- Born: c. 1971–1972 (age 53–55) California
- Occupations: Sex worker; Activist;
- Political party: Libertarian

= Starchild (activist) =

American perennial candidate

Starchild (born Chris Fox, 1971 or 1972) is an American libertarian activist, perennial candidate and sex worker from San Francisco. He is known for his flamboyant style of dress.

==Background==
Starchild grew up in the East Bay and moved to San Francisco after a stint in the United States Army Reserves. He adopted the 'Starchild' moniker in the 1990s, and had his name legally changed in 1998. He is bisexual. Starchild has worked as an escort and erotic dancer. In 2005, Starchild was arrested for prostitution, though he was acquitted by a jury in 2007.

==Political activities==
Starchild is an activist for the Libertarian Party and advocate for the decriminalization of sex work. In 2012 and 2016, Starchild was elected to an at-large position on the Libertarian National Committee. As of 2024, he is the Chair of the Libertarian Party of San Francisco.
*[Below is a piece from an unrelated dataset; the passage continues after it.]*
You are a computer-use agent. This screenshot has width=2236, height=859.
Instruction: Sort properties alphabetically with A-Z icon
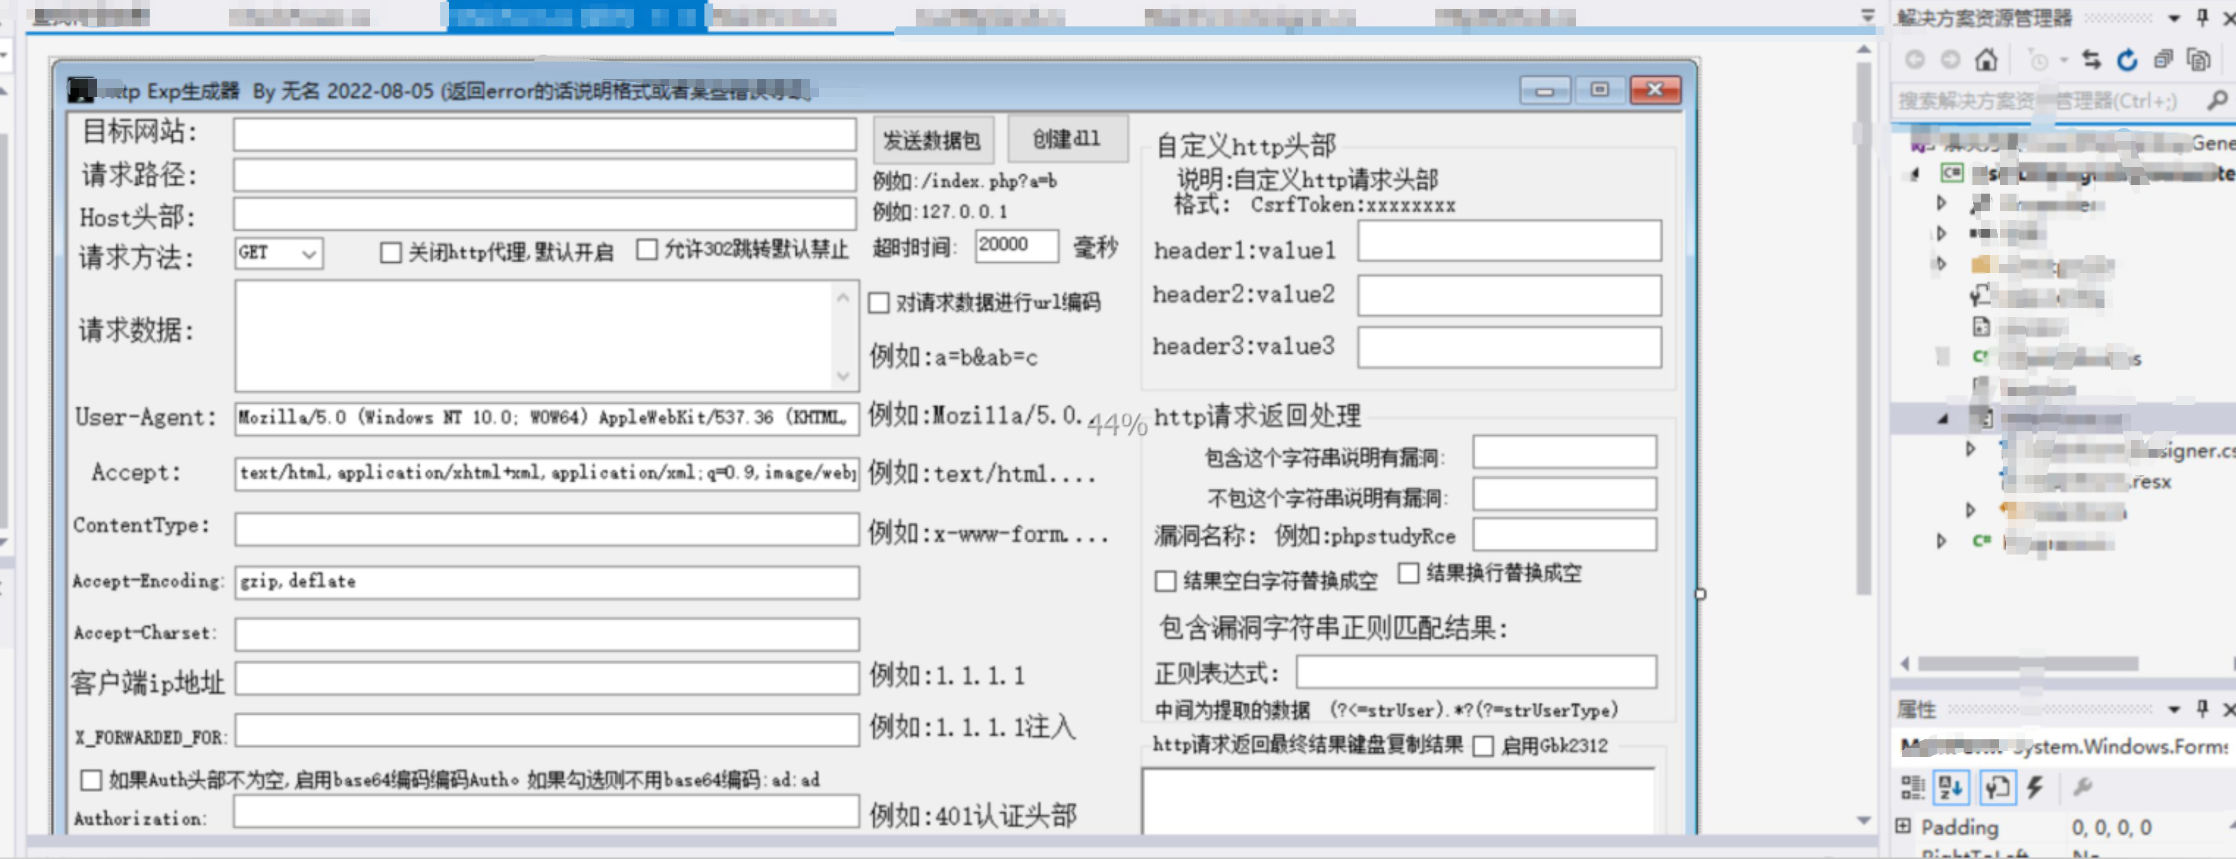[x=1950, y=787]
Starchild has run as a Libertarian for the California State Assembly twice. In 2000, he ran in the 13th District and placed third with 6.4% of the vote. In 2020, he ran in the 17th District and advanced from the top-two primary to the general election, but lost to Democratic incumbent David Chiu 88.9%–11.1%. Starchild has also run for local office numerous times, including for the San Francisco Board of Supervisors in 2002 and 2006 and the San Francisco Board of Education in 2004 and 2010.

At the 2016 Libertarian National Convention, Starchild gained attention for wearing a see-through raincoat with a Speedo underneath to "demand transparency". During the speech of Donald Trump at the 2024 Libertarian National Convention, Starchild, dressed as Princess Leia, unfurled a "No Wannabe Dictators" banner in protest. He was taken to the ground by security and removed from the venue.